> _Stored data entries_
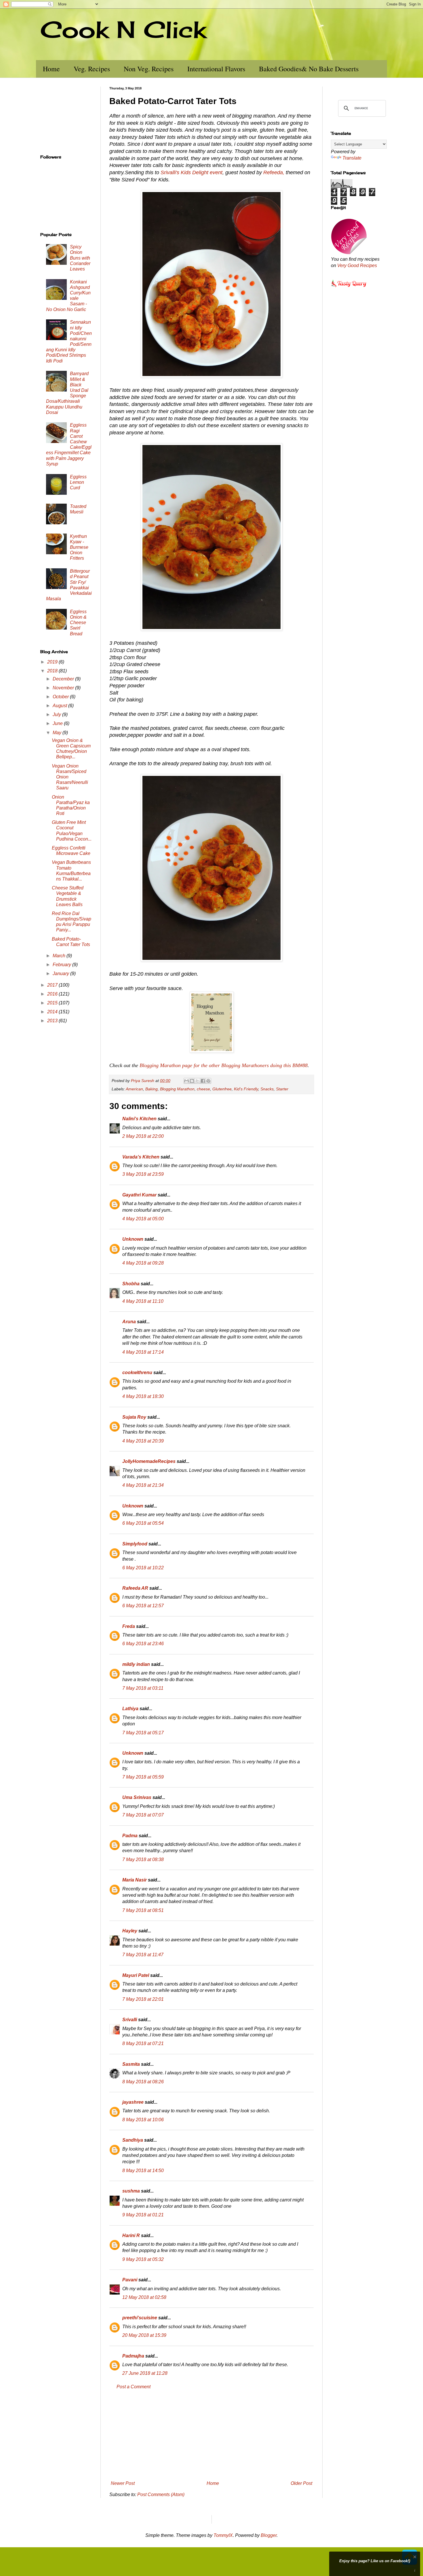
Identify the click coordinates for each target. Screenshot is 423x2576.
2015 (53, 1002)
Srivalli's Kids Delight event (191, 172)
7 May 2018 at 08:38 (143, 1859)
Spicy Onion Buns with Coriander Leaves (80, 257)
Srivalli (129, 2019)
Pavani (129, 2279)
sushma (131, 2190)
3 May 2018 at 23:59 (143, 1174)
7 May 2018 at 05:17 (143, 1732)
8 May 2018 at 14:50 (143, 2170)
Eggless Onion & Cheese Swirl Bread (78, 622)
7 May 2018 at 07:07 (143, 1814)
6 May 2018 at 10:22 (143, 1567)
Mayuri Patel (135, 1975)
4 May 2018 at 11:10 (142, 1301)
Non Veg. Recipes (149, 68)
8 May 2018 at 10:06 (143, 2119)
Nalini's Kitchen (139, 1118)
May (57, 732)
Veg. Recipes (92, 68)
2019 (53, 661)
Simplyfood (134, 1543)
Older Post (301, 2483)
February (62, 964)
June (58, 723)
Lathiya (130, 1708)
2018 (53, 670)
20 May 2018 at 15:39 (144, 2335)
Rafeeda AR (135, 1588)
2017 (53, 985)
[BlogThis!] (192, 1081)
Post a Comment (133, 2386)
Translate (351, 158)
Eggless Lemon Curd (78, 482)
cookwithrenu (137, 1372)
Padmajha (133, 2355)
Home (51, 68)
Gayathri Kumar (139, 1194)
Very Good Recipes (357, 265)
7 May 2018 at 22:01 (143, 1999)
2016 (53, 993)
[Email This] (186, 1081)
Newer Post (123, 2483)
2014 (53, 1011)
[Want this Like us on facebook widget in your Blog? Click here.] (414, 2570)
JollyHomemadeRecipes (149, 1461)
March (59, 955)
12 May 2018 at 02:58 (144, 2297)
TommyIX (223, 2535)
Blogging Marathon (177, 1089)
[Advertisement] (211, 2435)
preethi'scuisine (139, 2317)
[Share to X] (197, 1081)
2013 (53, 1020)
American (134, 1089)
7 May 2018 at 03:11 (142, 1688)
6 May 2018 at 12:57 (143, 1605)
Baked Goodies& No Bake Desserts (309, 68)
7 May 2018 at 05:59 (143, 1777)
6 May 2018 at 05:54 (143, 1523)
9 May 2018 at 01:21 (143, 2214)
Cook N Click (123, 29)
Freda (128, 1626)
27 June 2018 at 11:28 (144, 2373)
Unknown (132, 1239)
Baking (151, 1089)
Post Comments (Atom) (160, 2494)
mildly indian (136, 1664)
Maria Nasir (134, 1879)
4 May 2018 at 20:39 (143, 1440)
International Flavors (216, 68)
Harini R (131, 2235)
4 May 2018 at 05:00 (143, 1218)
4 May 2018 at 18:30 (143, 1396)
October (61, 696)
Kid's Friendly (246, 1089)
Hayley (129, 1930)
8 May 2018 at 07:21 (143, 2043)
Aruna (129, 1321)
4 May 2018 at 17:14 (143, 1352)
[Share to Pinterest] (208, 1081)
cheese (203, 1089)
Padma (130, 1835)
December (64, 678)
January (61, 973)
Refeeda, (273, 172)
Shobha (131, 1283)
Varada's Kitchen (140, 1156)
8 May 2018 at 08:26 (143, 2081)
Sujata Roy (134, 1417)
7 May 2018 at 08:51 (143, 1910)
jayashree (133, 2102)
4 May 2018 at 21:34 (143, 1485)
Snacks (267, 1089)
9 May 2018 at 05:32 (143, 2259)
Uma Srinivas (136, 1797)
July (57, 714)
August (60, 705)
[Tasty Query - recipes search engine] (349, 287)
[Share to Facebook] (203, 1081)
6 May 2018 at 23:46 (143, 1643)
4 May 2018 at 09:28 (143, 1263)
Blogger (269, 2535)
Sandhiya (132, 2140)
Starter (282, 1089)
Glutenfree (222, 1089)
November (64, 687)
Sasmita (131, 2064)
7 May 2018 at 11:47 (142, 1954)
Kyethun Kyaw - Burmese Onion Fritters (79, 547)
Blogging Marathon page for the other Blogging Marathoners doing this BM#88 (224, 1065)
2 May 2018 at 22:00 (143, 1136)
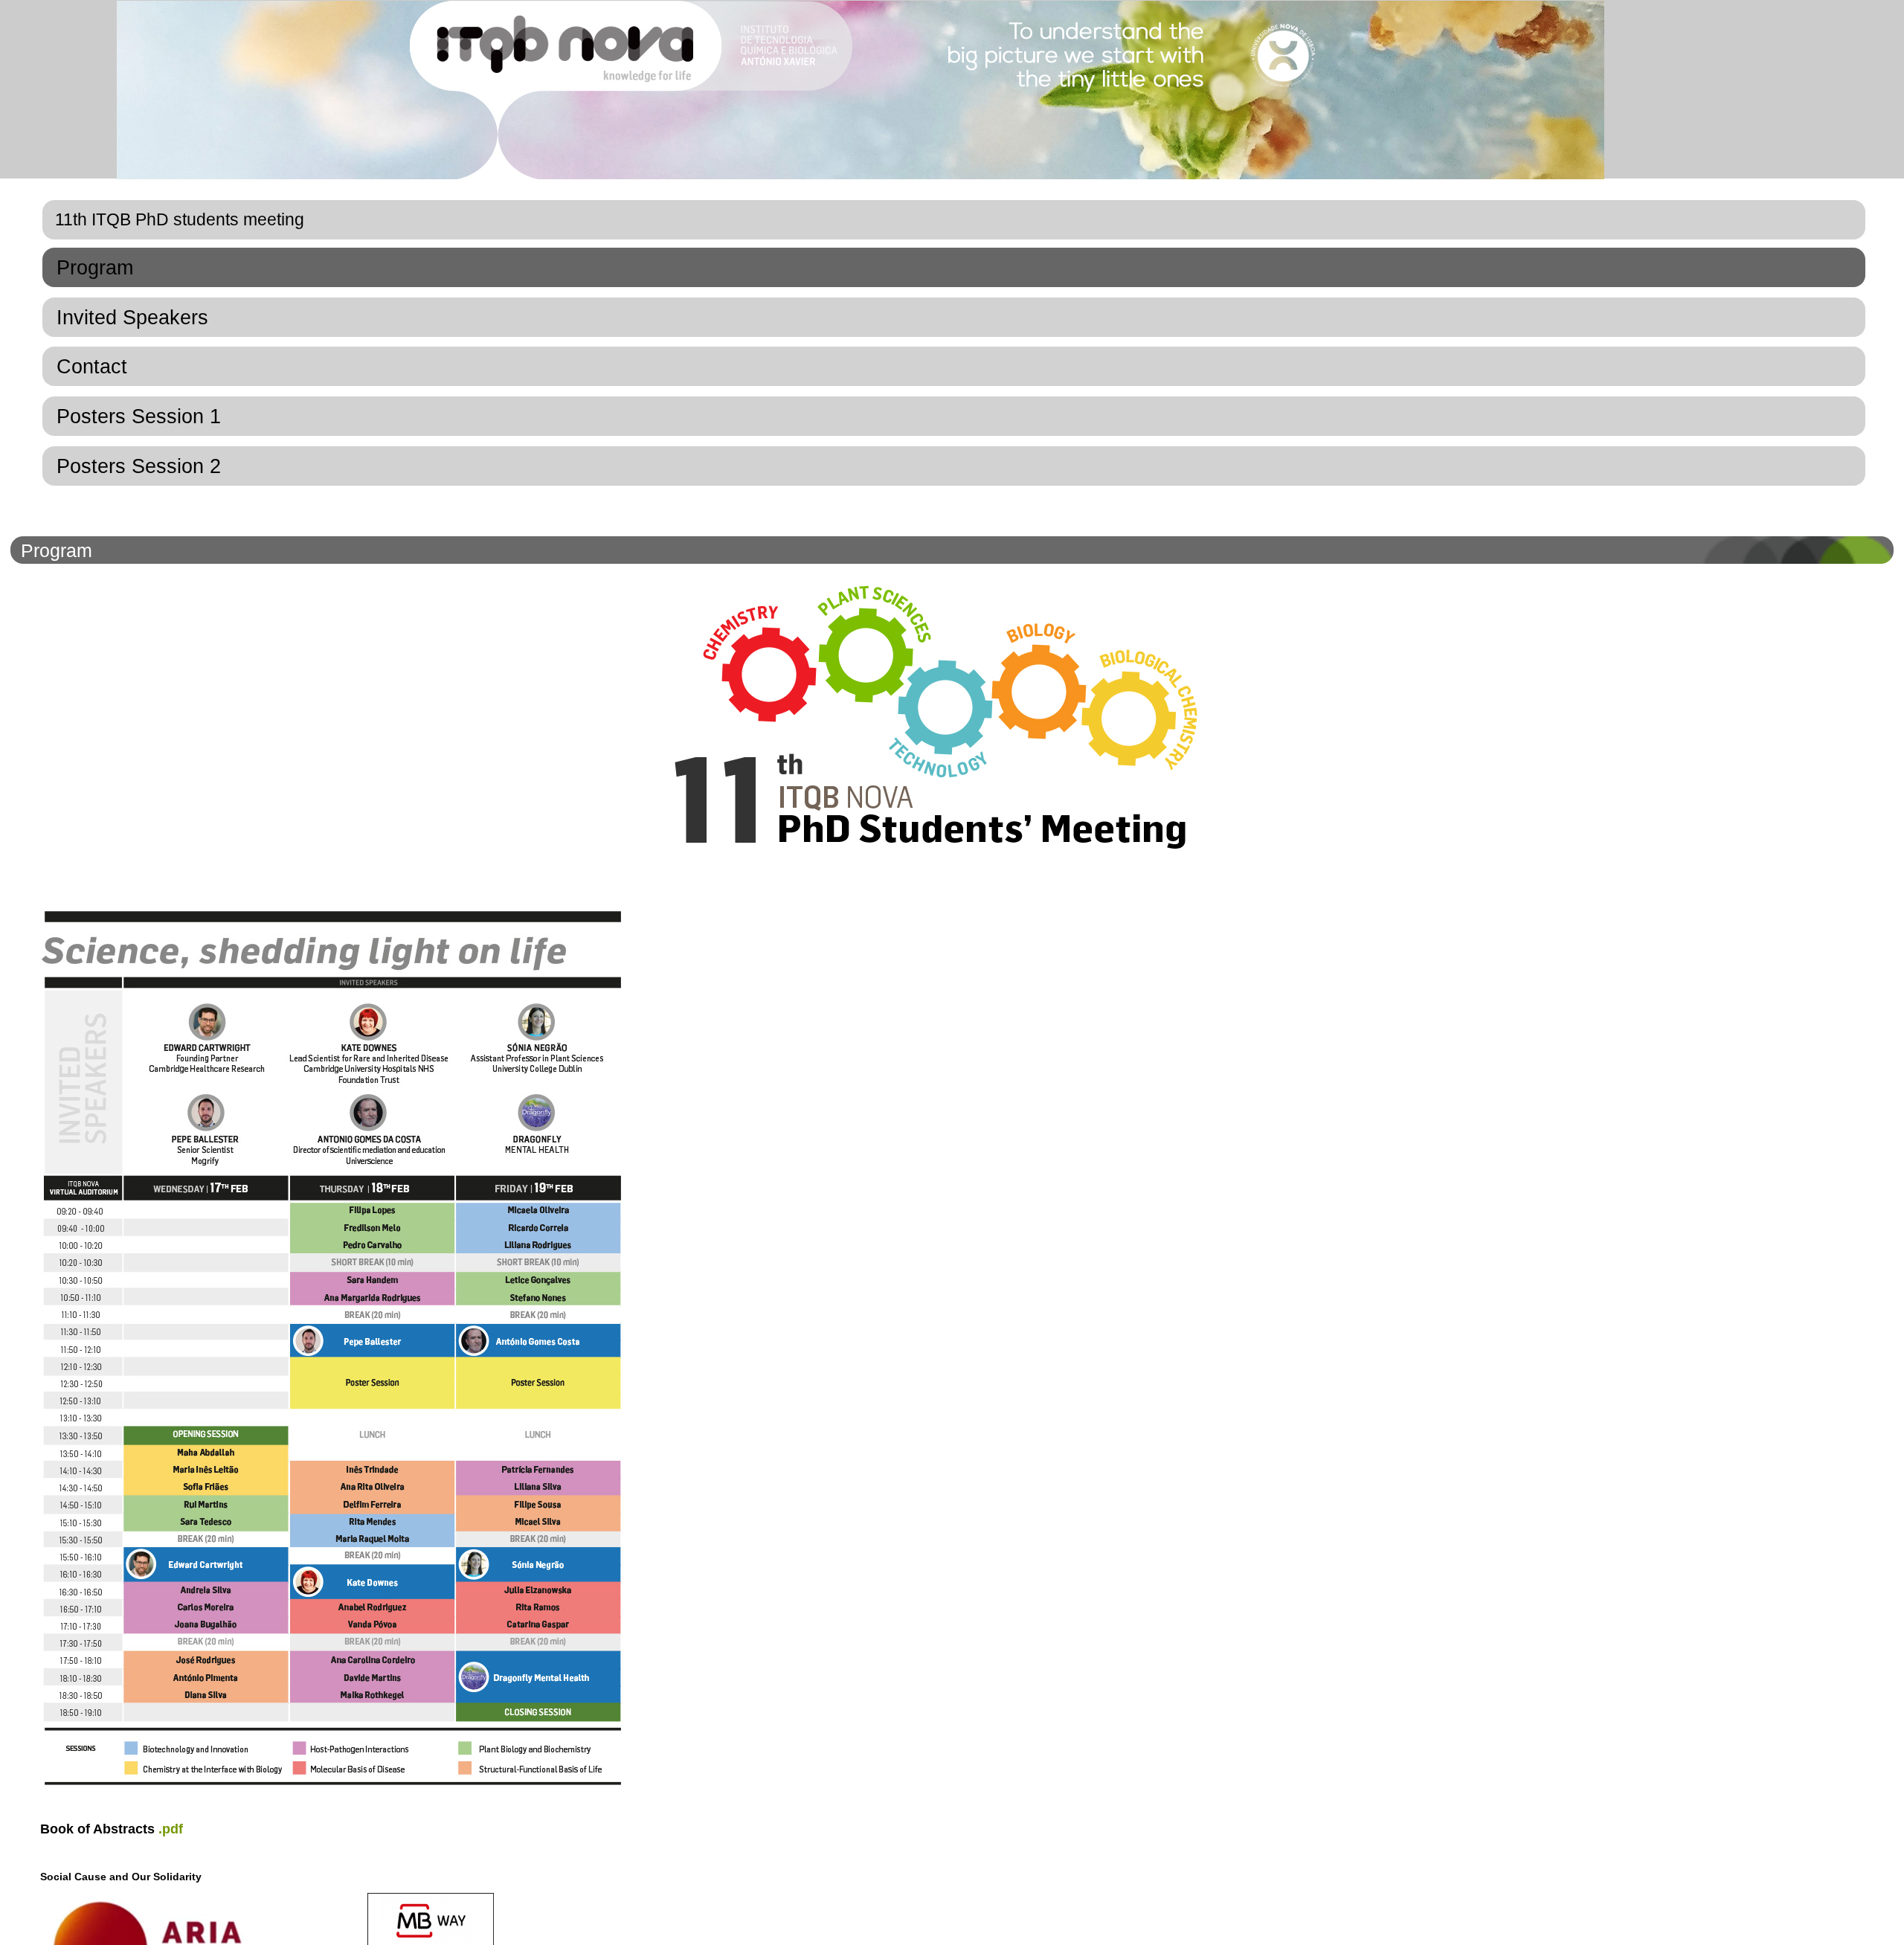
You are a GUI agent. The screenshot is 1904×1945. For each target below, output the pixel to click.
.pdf (170, 1829)
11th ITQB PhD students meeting (179, 219)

> _WHAT IS BEING ASKED_
Beginning at the line with "Srivalli's Kids Delight event (191, 172)" and stopping after the line with "Cook N Click (123, 29)", please write out every line of the data above exactly and nothing else.

> _ANSWER TO THIS PROBLEM_
Srivalli's Kids Delight event (191, 172)
7 May 2018 at 08:38 (143, 1859)
Spicy Onion Buns with Coriander Leaves (80, 257)
Srivalli (129, 2019)
Pavani (129, 2279)
sushma (131, 2190)
3 May 2018 at 23:59 (143, 1174)
7 May 2018 at 05:17 (143, 1732)
8 May 2018 at 14:50 (143, 2170)
Eggless Onion & Cheese Swirl Bread (78, 622)
7 May 2018 at 07:07 (143, 1814)
6 May 2018 at 10:22 (143, 1567)
Mayuri Patel (135, 1975)
4 May 2018 at 11:10 (142, 1301)
Non Veg. Recipes (149, 68)
8 May 2018 at 10:06 (143, 2119)
Nalini's Kitchen (139, 1118)
May (57, 732)
Veg. Recipes (92, 68)
2019 (53, 661)
Simplyfood (134, 1543)
Older Post (301, 2483)
February (62, 964)
June (58, 723)
Lathiya (130, 1708)
2018 (53, 670)
20 May 2018 at 15:39 (144, 2335)
Rafeeda AR (135, 1588)
2017 (53, 985)
[BlogThis!] (192, 1081)
Post a Comment (133, 2386)
Translate (351, 158)
Eggless Lemon Curd (78, 482)
cookwithrenu (137, 1372)
Padmajha (133, 2355)
Home (51, 68)
Gayathri Kumar (139, 1194)
Very Good Recipes (357, 265)
7 May 2018 at 22:01 (143, 1999)
2016 (53, 993)
[Email This] (186, 1081)
Newer Post (123, 2483)
2014 (53, 1011)
[Want this Like us on facebook widget in your Blog? Click here.] (414, 2570)
JollyHomemadeRecipes (149, 1461)
March (59, 955)
12 May 2018 at 02:58 (144, 2297)
TommyIX (223, 2535)
Blogging Marathon (177, 1089)
[Advertisement] (211, 2435)
preethi'scuisine (139, 2317)
[Share to X] (197, 1081)
2013 (53, 1020)
American (134, 1089)
7 May 2018 at 03:11 (142, 1688)
6 May 2018 at 12:57 (143, 1605)
Baked Goodies& No Bake Desserts (309, 68)
7 May 2018 at 05:59 (143, 1777)
6 May 2018 at 05:54 (143, 1523)
9 May 2018 at 01:21 (143, 2214)
Cook N Click (123, 29)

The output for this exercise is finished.